As soon as we arrived, I noticed Painted Turtle Girl. Due to having a pair of painted turtle hatchlings temporarily residing under my roof, I would've liked to have my photo taken with her. But she was too busy.
Smokey the Bear, however, is always ready for a photo-op!
I'm probably the only (supposedly) grown-up person who insisted on posing with him.
The ever-popular Locked in Death exhibit was there.
These two moose were discovered as carcasses, their antlers permanently locked in a deadly unlockable grip. A taxidermist went to work on them and now it's a travelling display.
The Trappers Association had their own taxidermy display, showing the various fur-bearing critters.
I particularly like the fisher.
At the edge of the woodland where the stuffed critters roamed was a sharp drop-off. Down below was the Merrimack River, and at a distance of about a mile is downtown--and this nice view of the capitol dome soaring above leafing-out trees.
The Falconers Association was there, with many many birds, on the arm gauntlet and on their perches.
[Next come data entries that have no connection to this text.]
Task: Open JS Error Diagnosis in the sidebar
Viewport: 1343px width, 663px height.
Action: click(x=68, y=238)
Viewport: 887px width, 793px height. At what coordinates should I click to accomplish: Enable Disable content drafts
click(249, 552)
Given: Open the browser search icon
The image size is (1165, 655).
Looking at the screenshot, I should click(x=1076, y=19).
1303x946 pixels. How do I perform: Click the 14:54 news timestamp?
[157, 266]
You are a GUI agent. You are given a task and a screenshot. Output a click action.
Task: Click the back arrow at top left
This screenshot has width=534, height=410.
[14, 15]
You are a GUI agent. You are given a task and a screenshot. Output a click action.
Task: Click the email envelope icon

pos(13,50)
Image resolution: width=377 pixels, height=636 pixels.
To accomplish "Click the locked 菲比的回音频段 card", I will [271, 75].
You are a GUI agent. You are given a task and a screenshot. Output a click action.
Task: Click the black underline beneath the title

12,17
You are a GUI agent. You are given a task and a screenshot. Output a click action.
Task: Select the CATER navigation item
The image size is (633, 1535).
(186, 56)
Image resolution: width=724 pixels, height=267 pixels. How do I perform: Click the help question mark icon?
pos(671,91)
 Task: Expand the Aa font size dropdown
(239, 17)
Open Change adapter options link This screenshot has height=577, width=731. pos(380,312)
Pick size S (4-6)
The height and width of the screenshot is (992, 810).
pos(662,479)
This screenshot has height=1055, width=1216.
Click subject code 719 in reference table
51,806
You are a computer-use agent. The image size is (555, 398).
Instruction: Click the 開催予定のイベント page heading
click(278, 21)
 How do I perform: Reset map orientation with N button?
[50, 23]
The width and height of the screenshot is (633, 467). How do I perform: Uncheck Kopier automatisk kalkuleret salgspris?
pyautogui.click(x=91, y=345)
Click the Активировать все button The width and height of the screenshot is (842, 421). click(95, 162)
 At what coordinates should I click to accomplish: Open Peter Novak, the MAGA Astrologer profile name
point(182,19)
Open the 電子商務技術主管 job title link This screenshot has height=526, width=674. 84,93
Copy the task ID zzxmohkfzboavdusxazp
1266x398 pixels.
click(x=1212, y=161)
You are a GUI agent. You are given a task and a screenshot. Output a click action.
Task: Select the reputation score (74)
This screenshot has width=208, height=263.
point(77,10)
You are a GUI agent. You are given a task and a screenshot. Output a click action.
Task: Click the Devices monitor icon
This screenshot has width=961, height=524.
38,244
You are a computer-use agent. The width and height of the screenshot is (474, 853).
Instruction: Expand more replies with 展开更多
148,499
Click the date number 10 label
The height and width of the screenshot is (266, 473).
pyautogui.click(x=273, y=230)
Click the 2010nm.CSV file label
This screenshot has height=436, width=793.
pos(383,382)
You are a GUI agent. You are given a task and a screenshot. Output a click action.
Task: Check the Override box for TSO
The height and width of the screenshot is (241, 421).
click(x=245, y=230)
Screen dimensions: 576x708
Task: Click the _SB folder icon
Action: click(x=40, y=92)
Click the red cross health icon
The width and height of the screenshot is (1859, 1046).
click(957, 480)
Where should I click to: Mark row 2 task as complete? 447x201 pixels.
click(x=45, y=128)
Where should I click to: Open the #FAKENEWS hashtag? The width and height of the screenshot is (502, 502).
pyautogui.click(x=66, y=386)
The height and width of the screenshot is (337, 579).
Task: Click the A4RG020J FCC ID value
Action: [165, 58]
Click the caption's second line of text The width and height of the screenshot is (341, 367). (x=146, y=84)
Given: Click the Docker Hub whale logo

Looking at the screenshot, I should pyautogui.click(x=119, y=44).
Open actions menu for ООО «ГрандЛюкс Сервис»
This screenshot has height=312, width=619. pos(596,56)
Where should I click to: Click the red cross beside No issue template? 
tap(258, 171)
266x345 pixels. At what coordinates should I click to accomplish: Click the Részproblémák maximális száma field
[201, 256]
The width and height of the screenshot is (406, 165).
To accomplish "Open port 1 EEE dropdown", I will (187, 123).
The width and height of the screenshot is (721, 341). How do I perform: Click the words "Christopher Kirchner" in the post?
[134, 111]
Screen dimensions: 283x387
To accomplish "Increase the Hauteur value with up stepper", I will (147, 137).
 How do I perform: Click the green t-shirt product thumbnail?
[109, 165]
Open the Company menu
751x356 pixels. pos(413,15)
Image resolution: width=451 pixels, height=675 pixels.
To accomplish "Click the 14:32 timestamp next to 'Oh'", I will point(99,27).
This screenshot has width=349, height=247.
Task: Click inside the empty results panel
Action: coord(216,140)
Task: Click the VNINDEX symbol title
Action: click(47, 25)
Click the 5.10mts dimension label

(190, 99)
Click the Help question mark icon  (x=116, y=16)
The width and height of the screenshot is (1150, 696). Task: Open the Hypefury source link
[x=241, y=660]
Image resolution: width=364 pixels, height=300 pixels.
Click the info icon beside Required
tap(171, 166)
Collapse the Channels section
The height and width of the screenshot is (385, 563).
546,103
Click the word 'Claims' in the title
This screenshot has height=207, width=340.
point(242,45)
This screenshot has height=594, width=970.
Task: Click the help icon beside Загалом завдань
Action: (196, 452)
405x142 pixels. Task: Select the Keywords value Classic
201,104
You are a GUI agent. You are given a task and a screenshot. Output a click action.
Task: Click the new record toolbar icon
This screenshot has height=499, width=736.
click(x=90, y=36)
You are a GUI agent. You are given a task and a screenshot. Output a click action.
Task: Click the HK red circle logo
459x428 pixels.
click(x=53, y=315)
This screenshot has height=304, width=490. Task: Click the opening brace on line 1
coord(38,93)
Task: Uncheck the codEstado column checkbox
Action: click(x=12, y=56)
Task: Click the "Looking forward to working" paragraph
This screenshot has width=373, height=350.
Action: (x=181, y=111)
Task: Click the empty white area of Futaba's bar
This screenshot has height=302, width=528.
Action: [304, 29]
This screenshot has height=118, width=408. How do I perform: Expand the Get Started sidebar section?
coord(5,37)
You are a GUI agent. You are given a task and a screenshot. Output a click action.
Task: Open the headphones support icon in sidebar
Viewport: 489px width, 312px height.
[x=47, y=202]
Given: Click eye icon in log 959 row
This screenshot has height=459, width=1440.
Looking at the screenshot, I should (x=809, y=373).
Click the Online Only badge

There were fly-fishing casting clinics, classroom presentations in the education building, dog-retrieving exhibitions, huge tents with information on wildlife and environmental activities and reps from various the state agencies and nonprofit associations. The Search and Rescue air boat was there. The OHRV and Snowmobilers Association had displays.
The place was swarming with kids and adults. The weather was exquisite!
Not a wild animal, but very important nonetheless: a Spinone Italiano.
Her name is Stella. She's the only one I've ever met in real life. I've often seen the breed on telly at the Westminster and Crufts and AKC Eukanuba dog shows.
Why was becoming acquainted with Stella a highlight of my day? Because one of her (fictional) forbears appears in my novel. A serendipitous and most unexpected research opportunity!